Le climat politique en France est à nouveau tendu suite à la mort tragique de Quentin Deranque, un militant d’extrême droite âgé de 23 ans, survenue à Lyon il y a dix jours. Cette agression a suscité une réaction immédiate du gouvernement, qui s’inquiète de la réapparition de groupes extrémistes, notamment la Jeune Garde, un collectif antifasciste dissous en 2025. Emmanuel Macron a ordonné au ministère de l’Intérieur de prendre des mesures pour dissoudre plusieurs émanations locales de ce groupe.

EN BREF

  • Emmanuel Macron demande la dissolution de cinq groupes liés à la Jeune Garde.
  • Quentin Deranque a été tué lors d’une agression violente à Lyon.
  • Le gouvernement surveille la reconstitution de groupuscules d’extrême droite et d’extrême gauche.

La décision du président a été révélée lors d’une réunion qui s’est tenue à l’Élysée, où des participants ont indiqué que le parquet de Paris avait été saisi il y a deux jours d’un dossier concernant la possible reconstitution de la Jeune Garde. Ce groupe avait été fondé en 2018 par Raphaël Arnault, actuel député de La France insoumise, et avait été dissous en juin 2025 face à la montée des violences politiques.

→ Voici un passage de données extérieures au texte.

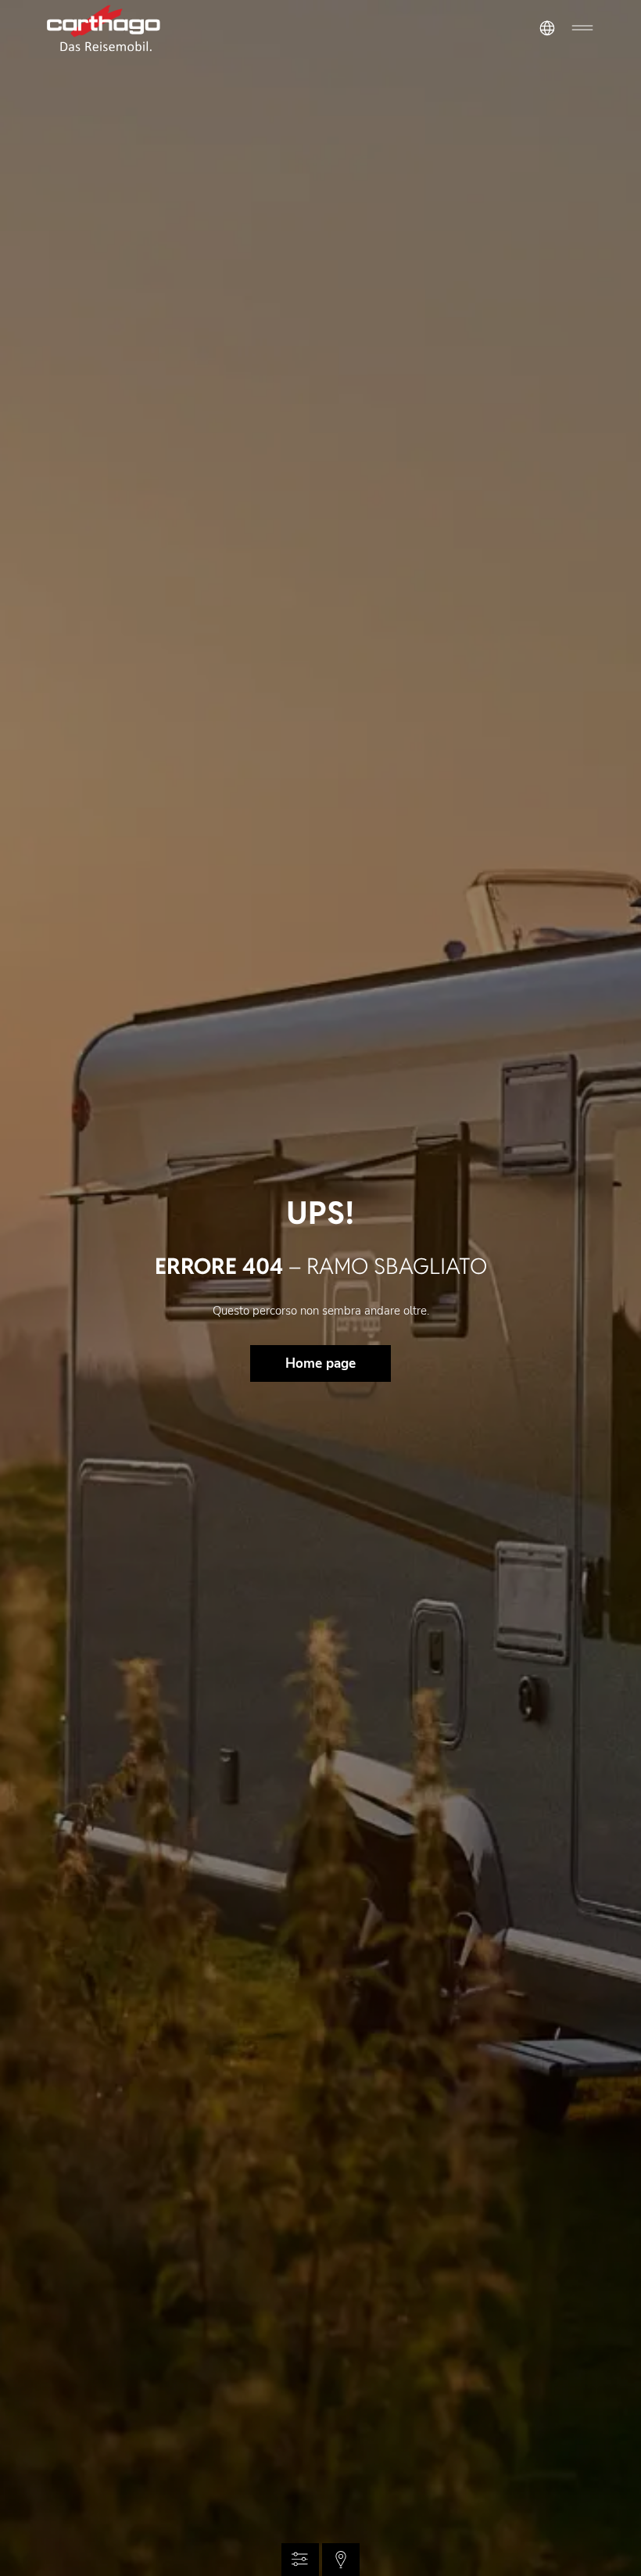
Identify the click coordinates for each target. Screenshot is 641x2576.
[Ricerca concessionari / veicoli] (341, 2559)
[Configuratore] (300, 2559)
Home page (320, 1363)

La mort de Quentin est survenue après une série de violences impliquant des membres de l’ultragauche. Les forces de l’ordre surveillaient déjà des velléités de reconstitution de groupuscules dissous dans plusieurs territoires. Les événements tragiques de Lyon ont amplifié les préoccupations des autorités, qui estiment que des preuves suffisantes justifient désormais des actions judiciaires.

Lors de cette réunion, Emmanuel Macron a également exprimé son inquiétude concernant la sécurité lors des prochaines élections municipales prévues en mars. Le président a souligné l’importance de garantir que la campagne se déroule sans incidents. Selon des sources gouvernementales, 22 permanences parlementaires de La France insoumise ont été dégradées depuis la mort de Quentin.

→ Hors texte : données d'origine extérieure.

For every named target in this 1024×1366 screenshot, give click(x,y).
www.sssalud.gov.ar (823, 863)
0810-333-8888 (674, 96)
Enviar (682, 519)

Le ministre de l’Intérieur, Laurent Nuñez, et le ministre de la Justice, Gérald Darmanin, ont assisté à cette réunion cruciale, en compagnie de la porte-parole du gouvernement, Maud Bregeon, ainsi que de représentants des services de renseignement. Ils ont convenu d’agir rapidement pour éviter que des groupes d’extrême droite ne prennent pied dans le paysage politique français.

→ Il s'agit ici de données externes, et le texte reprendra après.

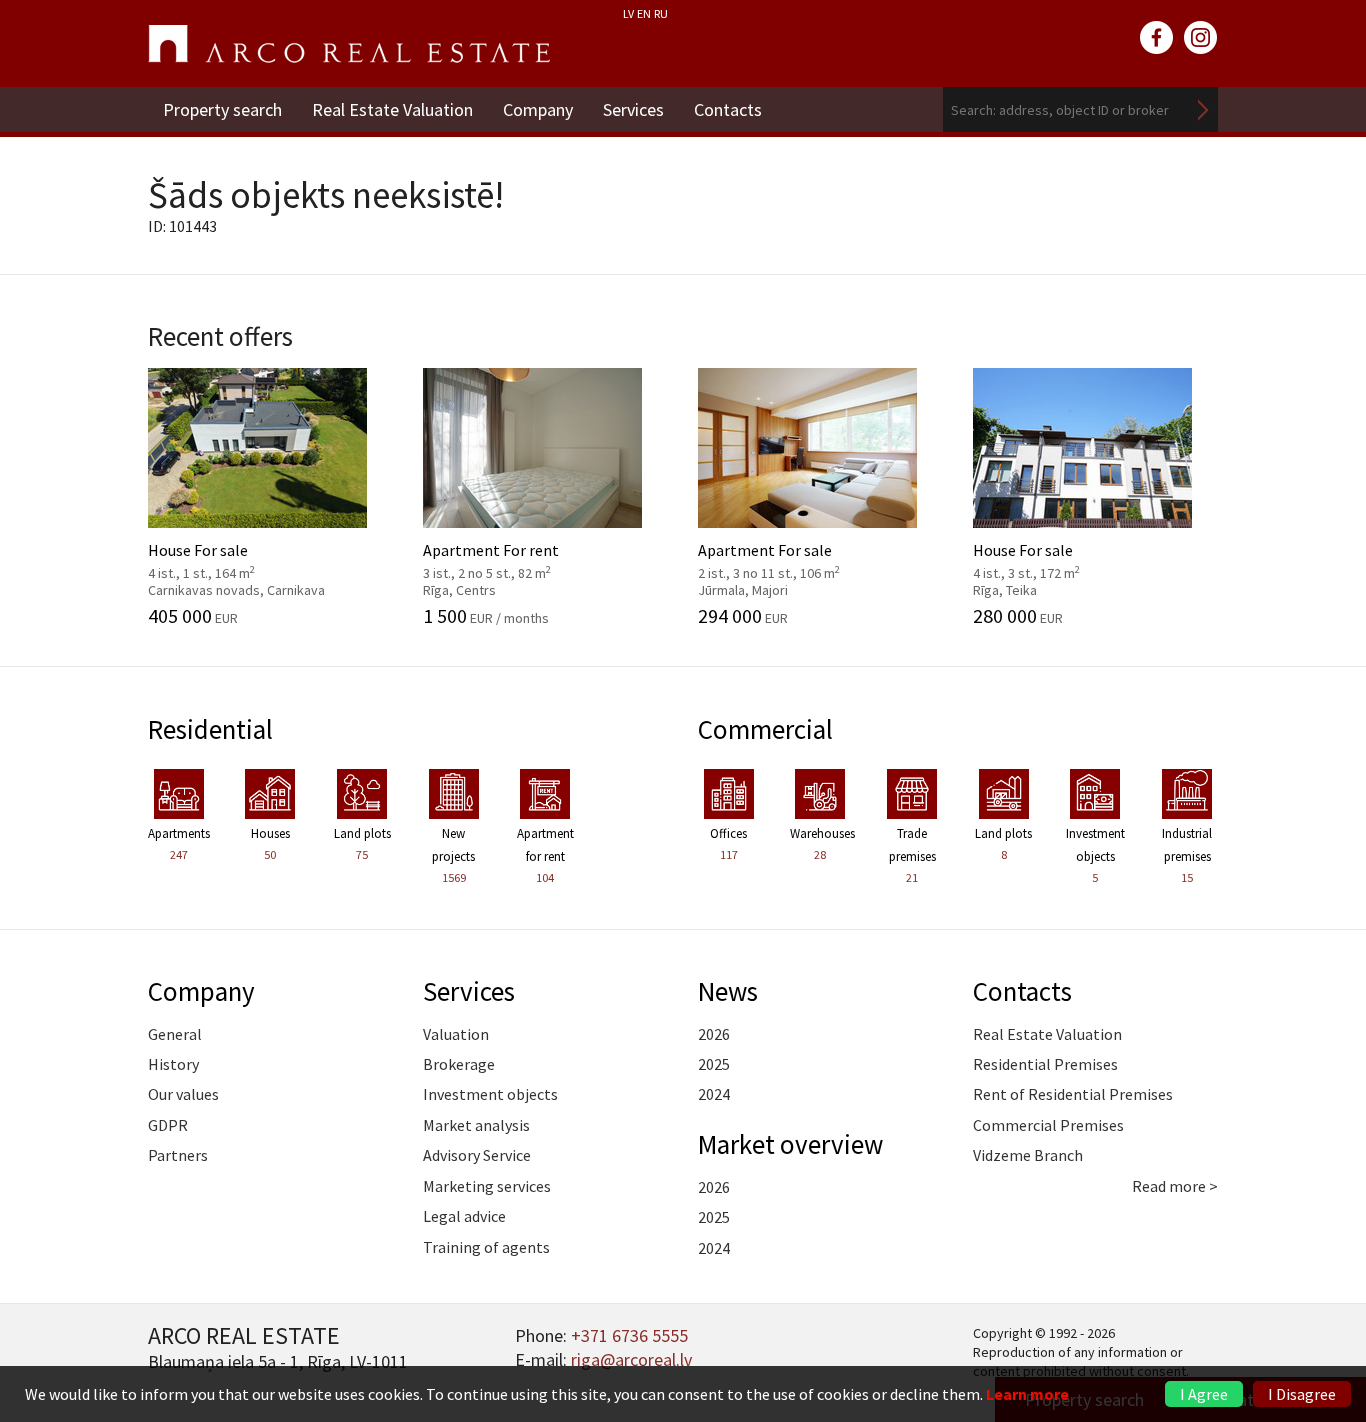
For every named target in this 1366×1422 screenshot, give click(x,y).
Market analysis (476, 1125)
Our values (183, 1094)
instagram (1201, 38)
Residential (210, 729)
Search (1203, 109)
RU (661, 13)
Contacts (728, 109)
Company (538, 109)
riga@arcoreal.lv (631, 1359)
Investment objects (490, 1094)
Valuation (456, 1034)
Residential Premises (1045, 1064)
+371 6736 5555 (629, 1335)
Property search (222, 109)
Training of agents (486, 1247)
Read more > (1175, 1186)
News (728, 991)
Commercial (765, 729)
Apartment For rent (511, 559)
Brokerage (459, 1064)
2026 (714, 1034)
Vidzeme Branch (1028, 1155)
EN (644, 13)
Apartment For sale (786, 559)
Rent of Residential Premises (1073, 1094)
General (175, 1034)
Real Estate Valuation (392, 109)
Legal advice (464, 1216)
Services (633, 109)
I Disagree (1302, 1394)
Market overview (790, 1144)
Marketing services (487, 1186)
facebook (1157, 38)
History (173, 1064)
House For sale (236, 559)
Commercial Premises (1048, 1125)
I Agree (1204, 1394)
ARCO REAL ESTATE (349, 44)
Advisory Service (477, 1155)
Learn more (1027, 1394)
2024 (714, 1094)
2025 (714, 1064)
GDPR (168, 1125)
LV (628, 13)
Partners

Cette situation pose la question de la gestion des violences politiques en France et de la manière dont le gouvernement doit répondre à la montée des extrémismes. Avec déjà 24 groupes dissous depuis l’élection de Macron en 2017, les autorités affirment ne pas privilégier un camp par rapport à un autre. Les événements récents soulignent néanmoins le défi constant auquel font face les institutions pour maintenir l’ordre public et protéger la démocratie.

Alors que la France se prépare pour des élections municipales déterminantes, la vigilance des autorités sera cruciale pour éviter une escalade des tensions et la réémergence de groupes violents sur la scène politique.